Dft-guided investigation on the photothermal DMC synthesis mechanism from CO2 and CH3OH over tetragonal ZrO2(101) with oxygen vacancies

Abstract

In the context of global carbon neutrality, “green chemistry” has spurred the conversion of CO₂ into high-value-added dimethyl carbonates (DMC). Nevertheless, the theoretical exploration for the reaction pathway on ZrO₂ catalyst surface is still in the early stages, and several fundamental mechanisms remain unclear to hinder further development of DMC reaction. This study employs theoretical calculations to scrutinize the photothermal catalytic mechanism on tetragonal ZrO₂(101) and Vo-ZrO₂(101) surfaces from the perspective of CH₃OH dissociation. Under illumination conditions, CH₃OH is oxidized via photogenerated holes on the ZrO₂ surface, generating *CH₂OH radicals. These radicals subsequently couple with *CO₂ to form the reaction intermediate *CH₃OCOO, revealing a new photothermal catalytic reaction mechanism. The oxygen vacancies reduce the bandgap of ZrO₂, enhancing its visible light responsiveness to promote CO₂ activation, and more importantly lower the energy barrier of the rate-determining step (215.5 kJ/mol vs. 188.9 kJ/mol), thereby facilitating the DMC synthesis.
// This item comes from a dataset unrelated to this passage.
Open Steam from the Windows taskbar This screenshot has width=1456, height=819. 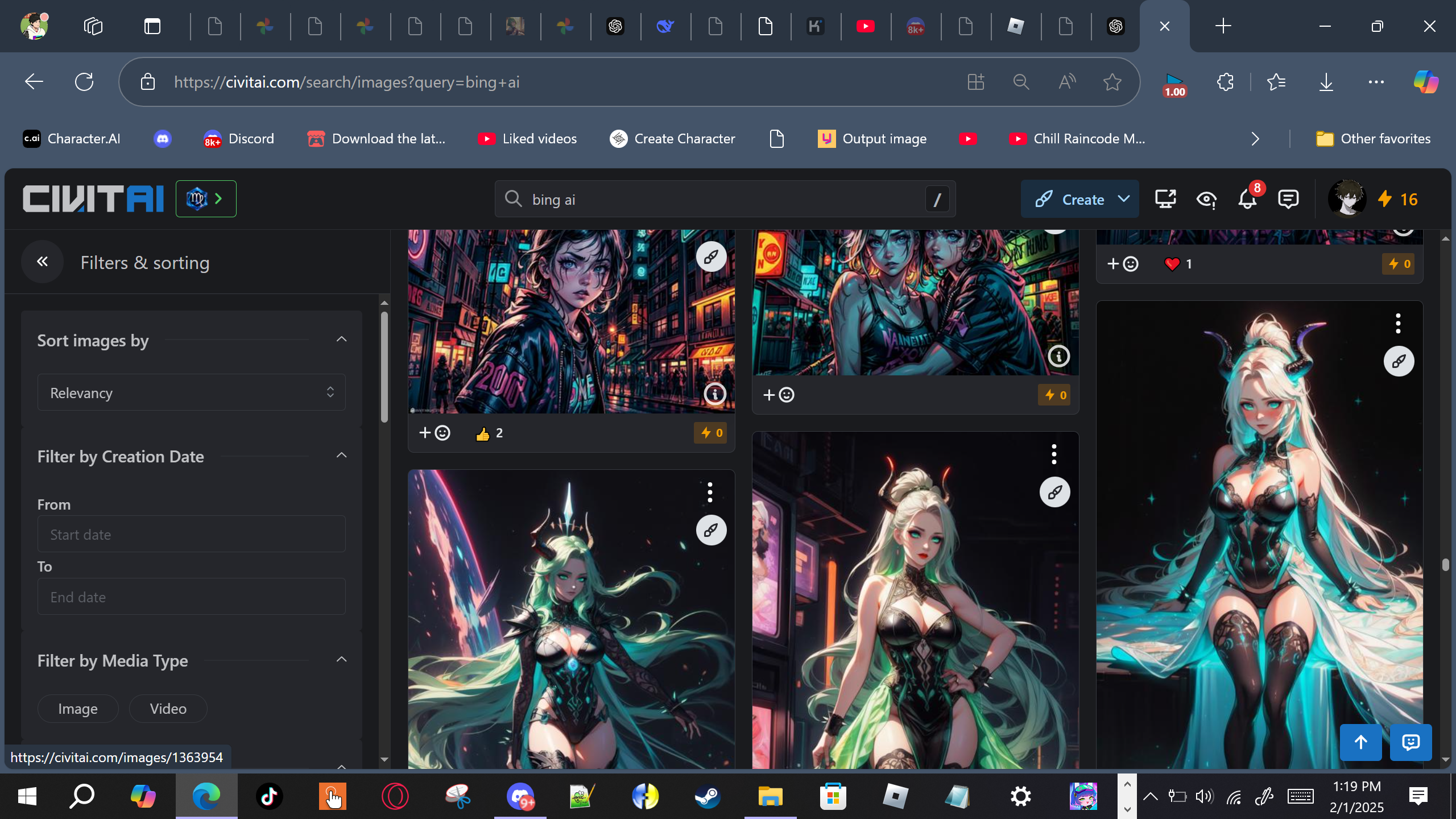click(708, 796)
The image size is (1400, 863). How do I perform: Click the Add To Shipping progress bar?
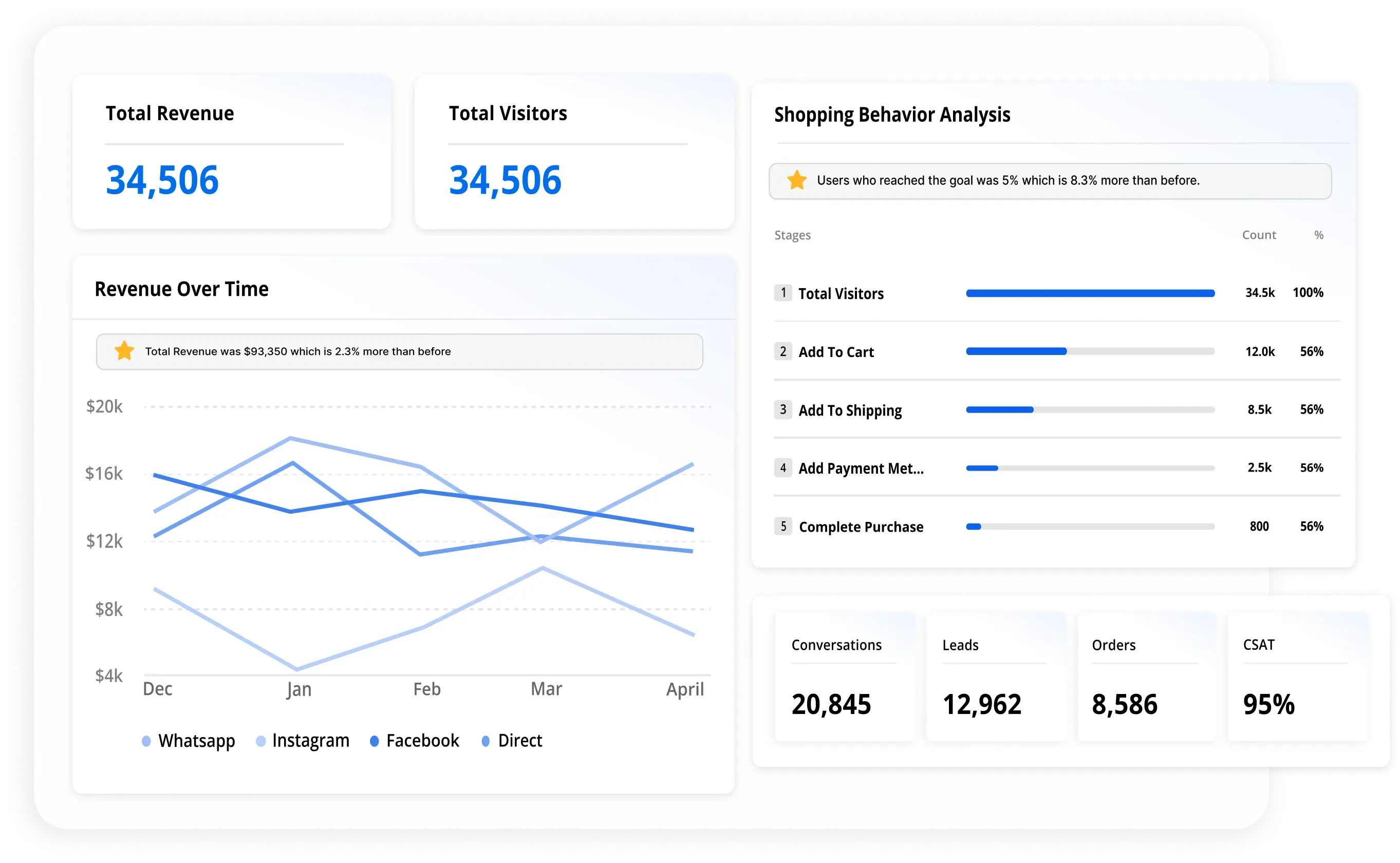click(1090, 410)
Furthermore, as guided by theoretical prediction, our experimental results demonstrate that ZrO₂ catalyst with abundant oxygen vacancies can achieve the higher DMC yield of 3.87 mmol·g⁻¹. Under photothermal conditions, the DMC yield can be further elevated to 4.26 mmol·g⁻¹. This work provides new theoretical insights into the DMC synthesis mechanism from CO₂ and CH₃OH.